Qual surpresa daqueles que detectam tais seres! Qual surpresa ante revelações deles mesmos! Palavras expelidas por um impulso esvaziador das veias congestionadas pelos ataques do coração silencioso e econômico, que só faz uso da sua força na medida do necessária: luta, fuga e reprodução. Somente para isso serve, e os pulmões só respiram, as vísceras só digerem, e os rins só filtram, e os olhos… Os olhos só enxergam. E cada órgão segue sua função primordial, sem usos indevidos, sem inovações, estão todos restritos à sua natureza primeira, inflexíveis como o cérebro que os governa na maior parte do tempo.Sem lágrimas, sem olhos de Poe. Toda a candura dela desabou sobre a realidade, toda ela banhou-se no suor do prazer mundano, na fonte de sêmen quente salpicado na garganta, no negror infausto e traidor, nas pessoas antes odiadas. Tudo tornou-se flácido e frustrante, ela a ele passou da revelação ao revelado, não havia mais mistério, e os fatos futuros comprovaram as alusões pretéritas, e o sentimento presente implorou pela fantasia, contudo cada órgão somente cumpriu sua função, e os olhos continuaram secos, apesar de rasgar por dentro uma vontade estranha de ler um poema perdido e certamente assassinado por mãos alvas e umedecidas pela raiva.

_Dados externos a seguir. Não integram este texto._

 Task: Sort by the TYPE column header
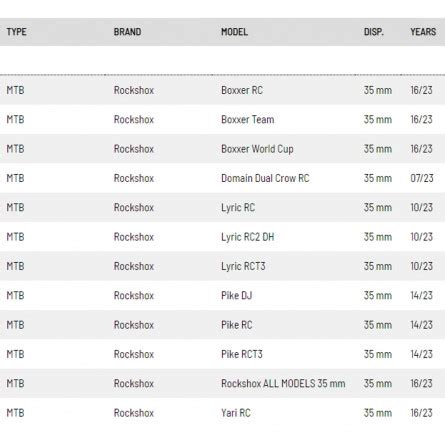pyautogui.click(x=16, y=32)
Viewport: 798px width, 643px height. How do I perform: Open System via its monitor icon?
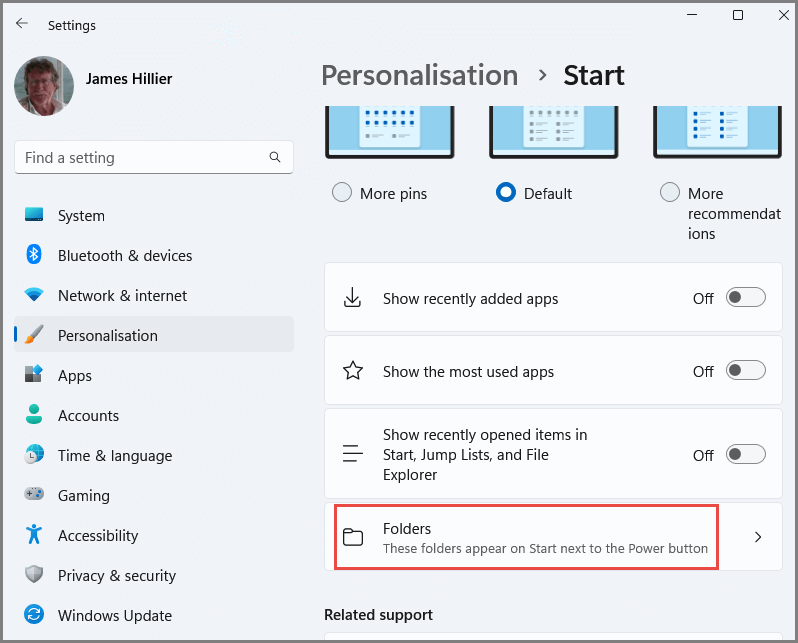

Ah! Ele não podia nem umedecer as mãos pela raiva nem pela tristeza, somente pela dissimulação, e desde criança adquiriu esse poder para compensar a deficiência engatilhada pela mãe quando ele percebeu que o seu choro dava prazer a ela.

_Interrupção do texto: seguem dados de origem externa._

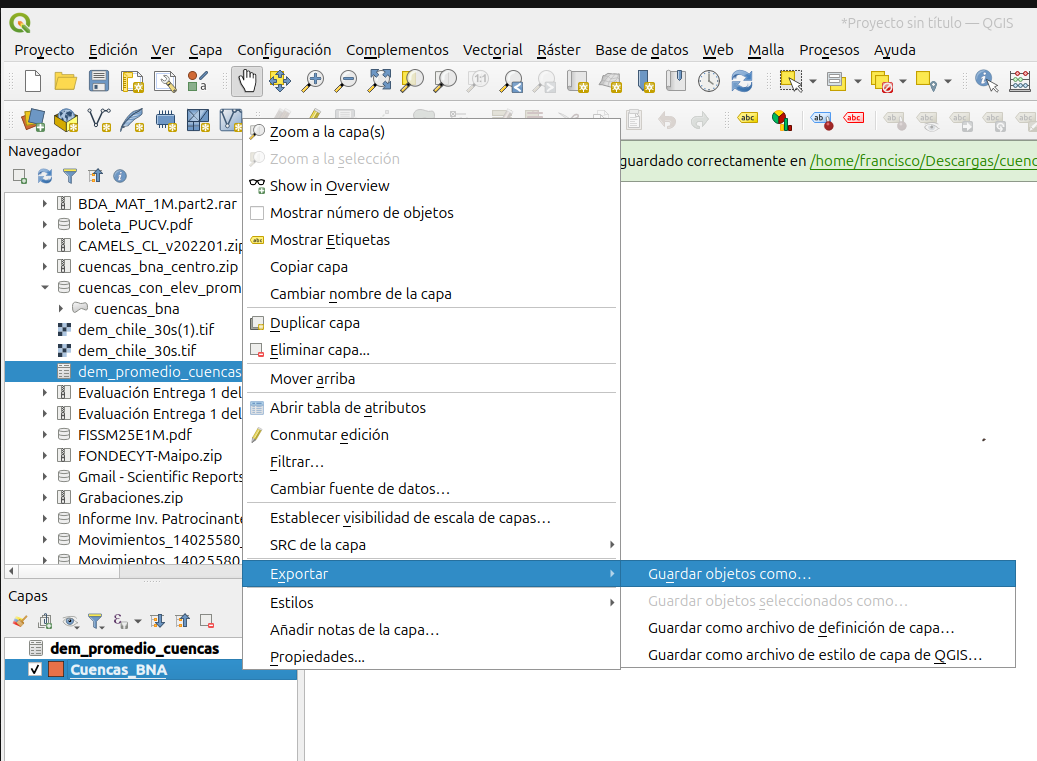Click the Cuencas_BNA orange color swatch
The width and height of the screenshot is (1037, 761).
point(56,670)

O chinelo desceu firme sobre as costas:

- O que foi, guri!?

Paf!

- ‘Tá louco!

Paf!

E as pancadas pararam porque o rapaz determinou-se em não chorar, o que o acompanhou para a toda a vida, tornando-lhe apático e estranho, até que aprendeu a dissimular, todavia logo percebeu que o esforço o tornava artificial, que no âmago dos alvos nascia um alerta sobre o ser na sua frente, algo inconsciente que berrava sobre a natureza daquela interação agradável. O que ele fez para resolver esses problemas com o sistema? Nada, só decidiu que deveria extrair o máximo de qualquer um antes que essa impressão destruidora fosse acionada. Em alguns era instantâneo, em outros, muito lento, quatro anos foi o maior período.

Conheceu-a através de amigos, num apartamento sujo, poluído por guitarras distorcidas e gente mal vestida, sempre usando roupas rasgadas e pulseiras espalhafatosas e ridículas, numa sala com um sofá entulhado de gente que balbuciava um inglês torto de ensino médio público. A voz dela fulminou-o, percorria o ar macia, acariciava o caminho para entrar doce nos ouvidos, começou a falar com ela somente para… Para fazê-la falar, sua timidez mantinha encerrada aquela melodia, ele simplesmente não poderia permitir esse cárcere, então a fazia falar, sobre roupas, sobre música, sobre guerras, sobre cinema, sobre animais… Sobre os dois.

Então ele percebeu que para continuar ouvindo-a, a voz, não ela, ele deveria tomá-la para si. E foram morar juntos na casa da progenitora, e tudo explodiu como sempre explodia, e a voz tornou-se dura, e o amor transmutou-se em líquido e escorreu finalmente para o ralo mais próximo, e daquele sentimento só subiu o odor acre e daquela vos nem bafo permaneceu, simplesmente fundiu-se com o ar e foi para sempre ter com outros ouvidos.

Olhos áridos de Poe derramaram areia sobre o colo. Ele pensa naquilo que se foi, compara, bate o rosto contra as mãos, o corpo pendula em silêncio, a face rugosa porém jovem busca algo nos próprios olhos, na ponta do nariz, no contorno de algo qualquer, na ondulação do cabelo, até no tamanho dos fios. Só que nada brota, ou chora, ou responde, ou satisfaz. As linhas somente cruzam-se e emaranham-se e dão respostas insensatas, e tudo isso, no fim, sobraram somente fotos desnudas e estéreis que oberavam com seus olhos vazios um pênis rijo sendo massageado na noite para chorar seu pecado na candura do sentimento emulado.